#### [THE TASK]
The answer must consist solely of the lines from the one containing "This screenshot has height=806, width=1512." through the last line of the records, set down exactly and without any pictures.

Collected data:
---

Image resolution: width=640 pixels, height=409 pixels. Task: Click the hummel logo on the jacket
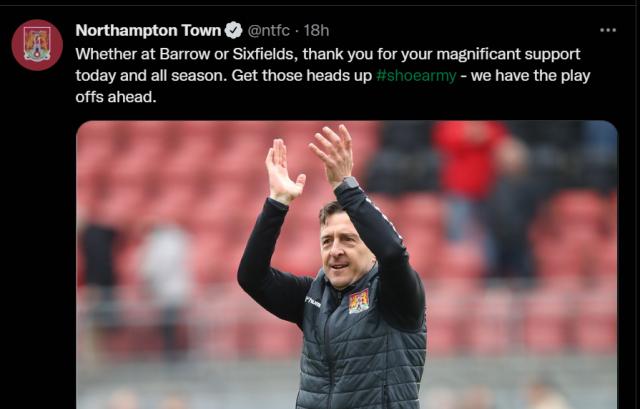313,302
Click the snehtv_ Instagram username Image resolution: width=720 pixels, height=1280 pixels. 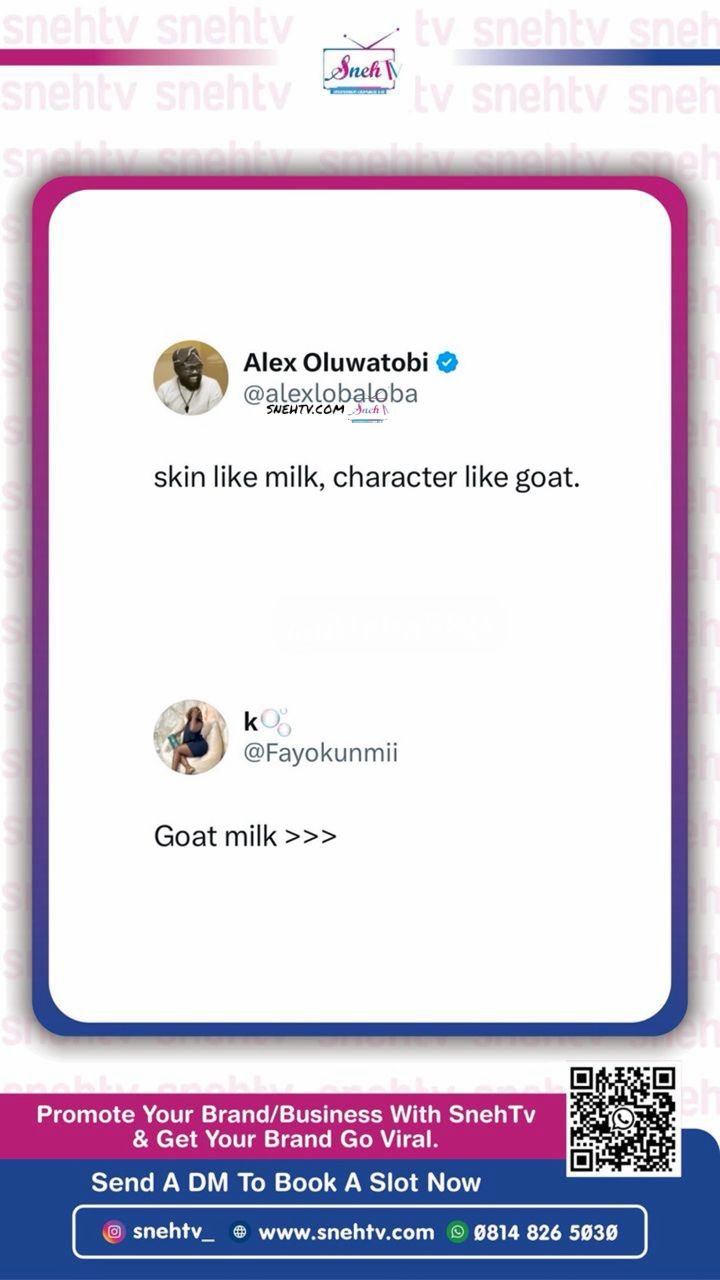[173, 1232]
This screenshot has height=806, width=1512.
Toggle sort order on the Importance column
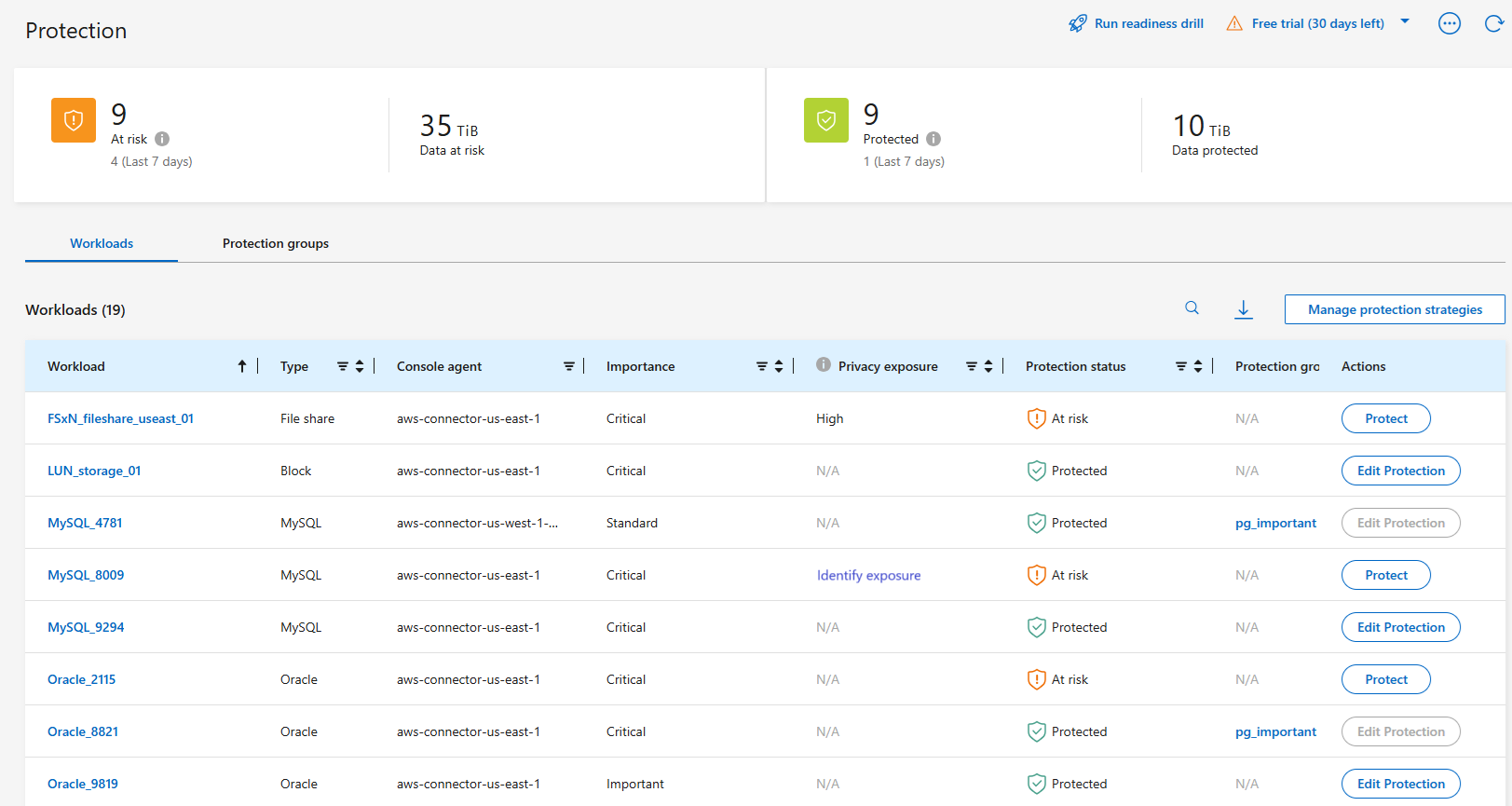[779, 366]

---

#### [RESULT FOR THIS EXERCISE]
This screenshot has height=806, width=1512.
Toggle sort order on the Importance column
[779, 366]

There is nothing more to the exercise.